Los superseñores vinieron a la Tierra para mejorarnos. Así parece y así se anuncian. Lo comunican a la raza humana a través de un portavoz mundial, que es llevado a una nave para conversar con su colega alienígena, Karellen, un superseñor que no se deja ver. ¿Por qué se oculta?
El fin de la infancia nos pone frente a dilemas pequeños y abrumadores.
Los humanos nos comportamos, según los invasores salvadores, como si no fuéramos conscientes del conocimiento, de manera hipócrita a la hora de resolver conflictos, priorizando siempre el beneficio propio y no el bienestar común, el del medio ambiente y la ciencia.
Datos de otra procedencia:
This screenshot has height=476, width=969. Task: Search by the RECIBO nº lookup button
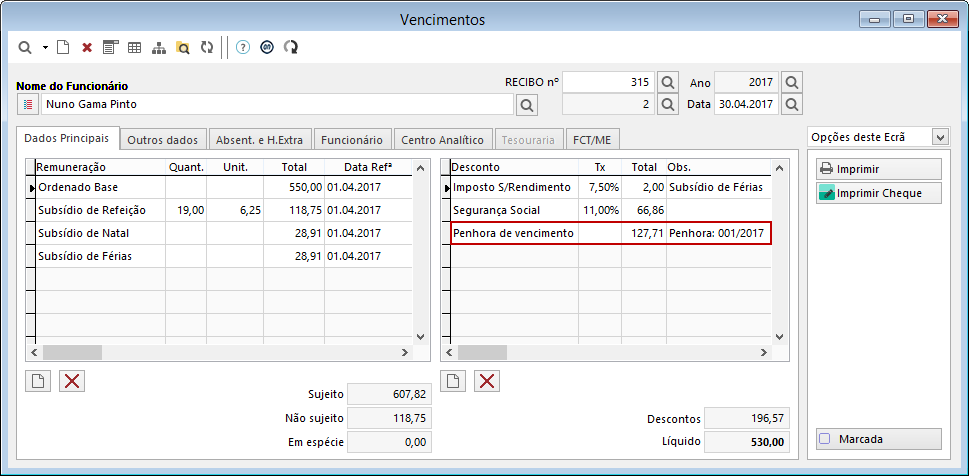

El fin de la infancia es tan actual que por momentos genera el deseo de salir a la calle y mirar el cielo para ver si hay naves tapando el sol.
Los humanos nos comportamos, según los invasores salvadores, como si no fuéramos conscientes del conocimiento, de manera hipócrita a la hora de resolver conflictos, priorizando siempre el beneficio propio y no el bienestar común, el del medio ambiente y la ciencia.
La primera iniciativa de los superseñores es terminar con las guerras, el hambre, la desigualdad, la violencia doméstica y la animal —destacada en la escena en la plaza de toros de Madrid—. Toda una utopía dentro de la distopía.
El fin de la infancia nos regala, por momentos, el sueño de un mundo pacífico y mejor. Arthur C. Clarke mantiene el suspenso desarrollando, con filosofía y psicología, la inesperada tragedia de la perfección. Todo esto nos conduce hacia un final sorprendente que no vamos a spoilear.
Cabe destacar que Arthur C. Clarke fue un señorito inglés, vivió en Sri Lanka —colonia inglesa— hasta su muerte y era devoto de la ciencia ficción, el misticismo y la ciencia. Escribió tanto novelas —por ejemplo 2001: Una odisea espacial, que Stanley Kubrick después convirtió en película— como tratados científicos. Todos estos conocimientos le permitieron enunciar, en El fin de la infancia, una crítica hacia el colonialismo de la corona inglesa, que ofrecía “mejorar” la vida de los ciudadanos de los territorios dominados; en realidad, una colonia nunca deja de serlo ni de vivir bajo el dominio de otra nación. Y todo esto con un trasfondo científico sólido que contribuyó a que la novela trascendiera su tiempo y su formato original —la obra se transformó en una miniserie de televisión del canal Syfy—.